• _TASK STATEMENT_: In the answer, give only the lines from the one containing "Bestuur (491, 35)" to the end of the listing below, each reproduced word for word.
---------- DATA PROVIDED
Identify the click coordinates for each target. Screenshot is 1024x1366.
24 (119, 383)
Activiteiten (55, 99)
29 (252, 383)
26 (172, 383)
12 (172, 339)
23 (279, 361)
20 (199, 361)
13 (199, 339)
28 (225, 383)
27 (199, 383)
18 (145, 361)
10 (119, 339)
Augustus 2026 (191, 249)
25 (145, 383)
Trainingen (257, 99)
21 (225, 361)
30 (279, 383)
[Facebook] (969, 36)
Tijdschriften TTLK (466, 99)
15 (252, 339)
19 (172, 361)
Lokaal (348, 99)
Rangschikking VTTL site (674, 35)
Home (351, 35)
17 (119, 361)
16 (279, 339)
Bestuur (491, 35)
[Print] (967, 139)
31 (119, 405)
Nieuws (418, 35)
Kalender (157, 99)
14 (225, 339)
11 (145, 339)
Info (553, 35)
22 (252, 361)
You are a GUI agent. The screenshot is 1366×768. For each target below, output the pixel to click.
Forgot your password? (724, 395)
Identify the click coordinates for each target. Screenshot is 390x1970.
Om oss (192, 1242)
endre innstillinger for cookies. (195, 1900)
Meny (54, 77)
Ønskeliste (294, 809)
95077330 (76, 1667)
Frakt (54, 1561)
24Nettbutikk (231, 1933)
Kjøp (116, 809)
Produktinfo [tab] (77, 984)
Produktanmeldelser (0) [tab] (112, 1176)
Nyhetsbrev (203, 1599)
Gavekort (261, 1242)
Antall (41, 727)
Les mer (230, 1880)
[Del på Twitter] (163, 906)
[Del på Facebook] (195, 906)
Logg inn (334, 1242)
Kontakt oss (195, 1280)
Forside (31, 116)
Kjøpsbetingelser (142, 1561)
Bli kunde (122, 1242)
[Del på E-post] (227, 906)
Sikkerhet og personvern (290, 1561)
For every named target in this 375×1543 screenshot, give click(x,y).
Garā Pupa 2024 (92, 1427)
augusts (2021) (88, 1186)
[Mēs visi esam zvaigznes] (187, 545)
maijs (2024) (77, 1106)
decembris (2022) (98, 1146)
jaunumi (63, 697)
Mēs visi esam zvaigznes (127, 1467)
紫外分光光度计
--------------------
• _TASK SOLUTION_:
Bestuur (491, 35)
[Print] (967, 139)
31 (119, 405)
Nieuws (418, 35)
Kalender (157, 99)
14 (225, 339)
11 (145, 339)
Info (553, 35)
22 (252, 361)
You are a GUI agent. The screenshot is 1366×768. For each target below, output the pixel to click.
Forgot your password? (724, 395)
Identify the click coordinates for each target. Screenshot is 390x1970.
Om oss (192, 1242)
endre innstillinger for cookies. (195, 1900)
Meny (54, 77)
Ønskeliste (294, 809)
95077330 (76, 1667)
Frakt (54, 1561)
24Nettbutikk (231, 1933)
Kjøp (116, 809)
Produktinfo [tab] (77, 984)
Produktanmeldelser (0) [tab] (112, 1176)
Nyhetsbrev (203, 1599)
Gavekort (261, 1242)
Antall (41, 727)
Les mer (230, 1880)
[Del på Twitter] (163, 906)
[Del på Facebook] (195, 906)
Logg inn (334, 1242)
Kontakt oss (195, 1280)
Forside (31, 116)
Kjøpsbetingelser (142, 1561)
Bli kunde (122, 1242)
[Del på E-post] (227, 906)
Sikkerhet og personvern (290, 1561)
For every named target in this 375×1543 screenshot, give click(x,y).
Garā Pupa 2024 (92, 1427)
augusts (2021) (88, 1186)
[Mēs visi esam zvaigznes] (187, 545)
maijs (2024) (77, 1106)
decembris (2022) (98, 1146)
jaunumi (63, 697)
Mēs visi esam zvaigznes (127, 1467)
紫外分光光度计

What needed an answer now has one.